Every side project starts with an idea. Every idea needs validation. And every validation guide tells you the same thing: go to Reddit, find the communities, read the threads, see if people are actually complaining about the thing you want to solve.
I knew this. I just never did it properly.
Not because I thought it was useless. Because sitting down and reading through hundreds of posts, comparing them to my product idea in my head, keeping a mental tally of pain signals, felt exhausting before I even started. I would open a subreddit, scroll for ten minutes, convince myself I had a good enough feel for the space, and move on to building.
That is not research. That is confirmation bias with extra steps.
the real problem with manual research
The issue is not reading one post. It is pattern recognition across hundreds of them.
A single complaint on Reddit is noise. The same complaint phrased five different ways across three subreddits over two weeks is a signal. But holding all of that in your head while also evaluating it against your specific product idea is genuinely hard. It is the kind of slow, parallel reasoning that humans are not great at and LLMs actually are.
So I stopped trying to do it myself. I built a tool to do it for me.
what ThreadLens does
ThreadLens scouts Reddit, Bluesky, and Google Search based on queries you define per project. It pulls posts and results, scores them for pain signals and relevance to your product angle, deduplicates the noise, and generates a report that clusters findings into themes and suggests possible product directions.
The part I care about most is the scoring. I do not want to read 200 posts. I want an LLM to read 200 posts, compare each one against my product idea, and hand me the 15 that actually matter with a reason for each. That is what it does.
You set up a project, add some queries, run a scout pass, and within a few minutes you have a ranked list of real conversations from real people describing real problems. Then you generate a report and you get clustered pain themes, product angles, risks, and suggested next steps. It took me from "I should probably validate this" to actually validating things.
I kept iterating on it. Added scheduled runs so I could track how conversations around a topic shifted over time. Added Google Search as a source. Tightened the scoring prompts. At some point it stopped being a quick script and became a proper tool.
why I open-sourced it
There are SaaS tools that do parts of this. None of them are open source, as far as I could find.
That felt like a gap worth filling. Not because I wanted to undercut the paid tools, but because indie devs running on tight budgets should have a self-hostable option they can inspect, modify, and trust. Your API keys stay on your machine. Your research data stays in local SQLite. You control the prompts.
More than that: I can only take this so far alone. There are pipeline improvements, new sources, smarter deduplication strategies, and prompt tuning work that I will not get to quickly enough by myself. If the code is out there, someone else might.

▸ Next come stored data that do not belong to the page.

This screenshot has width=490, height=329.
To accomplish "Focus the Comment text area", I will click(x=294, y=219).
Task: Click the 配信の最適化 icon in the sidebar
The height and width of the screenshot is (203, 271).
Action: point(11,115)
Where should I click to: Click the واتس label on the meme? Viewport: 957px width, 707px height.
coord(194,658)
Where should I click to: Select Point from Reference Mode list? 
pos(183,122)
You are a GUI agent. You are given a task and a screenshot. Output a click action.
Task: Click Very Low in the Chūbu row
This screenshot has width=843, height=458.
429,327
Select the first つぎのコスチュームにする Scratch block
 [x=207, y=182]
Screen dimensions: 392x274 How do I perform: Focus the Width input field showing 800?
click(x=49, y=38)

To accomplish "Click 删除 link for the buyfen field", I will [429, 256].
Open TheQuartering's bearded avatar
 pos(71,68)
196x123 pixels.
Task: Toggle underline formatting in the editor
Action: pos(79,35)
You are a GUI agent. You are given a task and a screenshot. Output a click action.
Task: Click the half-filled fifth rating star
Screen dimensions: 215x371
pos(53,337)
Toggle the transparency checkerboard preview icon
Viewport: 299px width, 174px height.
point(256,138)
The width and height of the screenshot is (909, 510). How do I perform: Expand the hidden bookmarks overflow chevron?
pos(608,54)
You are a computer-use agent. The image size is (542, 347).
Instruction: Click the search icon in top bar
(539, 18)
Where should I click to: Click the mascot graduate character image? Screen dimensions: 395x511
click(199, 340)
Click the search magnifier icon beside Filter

So I restructured the app, added Docker Compose for self-hosting, wrote the setup docs, and published it.
getting started
The fastest path is the installer:
npx create-threadlens-app@latest
That sets up a local Docker environment, walks you through the wizard, and gets you to your first scout run in about 15 minutes. Full docs are at docs.threadlens.dev.
You need an Anthropic or Gemini API key to get the AI scoring working. Everything else is optional.
If you have been skipping the validation step because it felt like too much work, this is for you. The lazy path and the rigorous path are the same path now.